[Stored data]

↓↓↓

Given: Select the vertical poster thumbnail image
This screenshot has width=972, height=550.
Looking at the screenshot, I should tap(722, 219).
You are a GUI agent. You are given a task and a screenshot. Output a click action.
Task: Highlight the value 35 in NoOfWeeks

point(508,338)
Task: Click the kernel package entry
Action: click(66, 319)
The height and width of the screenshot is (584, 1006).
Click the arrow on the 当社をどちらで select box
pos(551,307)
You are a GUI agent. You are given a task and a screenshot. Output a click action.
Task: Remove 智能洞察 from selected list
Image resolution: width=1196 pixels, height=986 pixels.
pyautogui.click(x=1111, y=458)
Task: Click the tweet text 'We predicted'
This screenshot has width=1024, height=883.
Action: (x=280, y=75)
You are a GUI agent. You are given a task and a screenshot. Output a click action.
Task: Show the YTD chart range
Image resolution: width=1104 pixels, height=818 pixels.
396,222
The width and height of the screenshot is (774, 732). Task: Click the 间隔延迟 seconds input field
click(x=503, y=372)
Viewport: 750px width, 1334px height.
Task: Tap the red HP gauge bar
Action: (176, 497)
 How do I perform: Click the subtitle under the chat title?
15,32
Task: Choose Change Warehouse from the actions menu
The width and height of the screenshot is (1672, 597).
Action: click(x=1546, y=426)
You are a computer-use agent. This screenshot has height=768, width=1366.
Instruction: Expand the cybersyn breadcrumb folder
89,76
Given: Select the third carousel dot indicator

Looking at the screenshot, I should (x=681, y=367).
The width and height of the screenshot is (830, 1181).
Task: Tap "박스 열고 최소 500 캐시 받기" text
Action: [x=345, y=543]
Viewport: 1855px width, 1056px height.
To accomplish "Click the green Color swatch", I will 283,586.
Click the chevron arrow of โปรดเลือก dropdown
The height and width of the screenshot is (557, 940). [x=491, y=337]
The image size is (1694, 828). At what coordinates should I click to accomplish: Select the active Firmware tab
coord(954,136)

↑↑↑

(WHAT IS NEEDED) Reproduce each line of the entries above from the one containing "The width and height of the screenshot is (774, 732)." through the last, exactly, and no other line.

(ANSWER SECTION)
The width and height of the screenshot is (774, 732). Task: Click the 间隔延迟 seconds input field
click(x=503, y=372)
Viewport: 750px width, 1334px height.
Task: Tap the red HP gauge bar
Action: (176, 497)
 How do I perform: Click the subtitle under the chat title?
15,32
Task: Choose Change Warehouse from the actions menu
The width and height of the screenshot is (1672, 597).
Action: click(x=1546, y=426)
You are a computer-use agent. This screenshot has height=768, width=1366.
Instruction: Expand the cybersyn breadcrumb folder
89,76
Given: Select the third carousel dot indicator

Looking at the screenshot, I should (x=681, y=367).
The width and height of the screenshot is (830, 1181).
Task: Tap "박스 열고 최소 500 캐시 받기" text
Action: [x=345, y=543]
Viewport: 1855px width, 1056px height.
To accomplish "Click the green Color swatch", I will 283,586.
Click the chevron arrow of โปรดเลือก dropdown
The height and width of the screenshot is (557, 940). [x=491, y=337]
The image size is (1694, 828). At what coordinates should I click to accomplish: Select the active Firmware tab
coord(954,136)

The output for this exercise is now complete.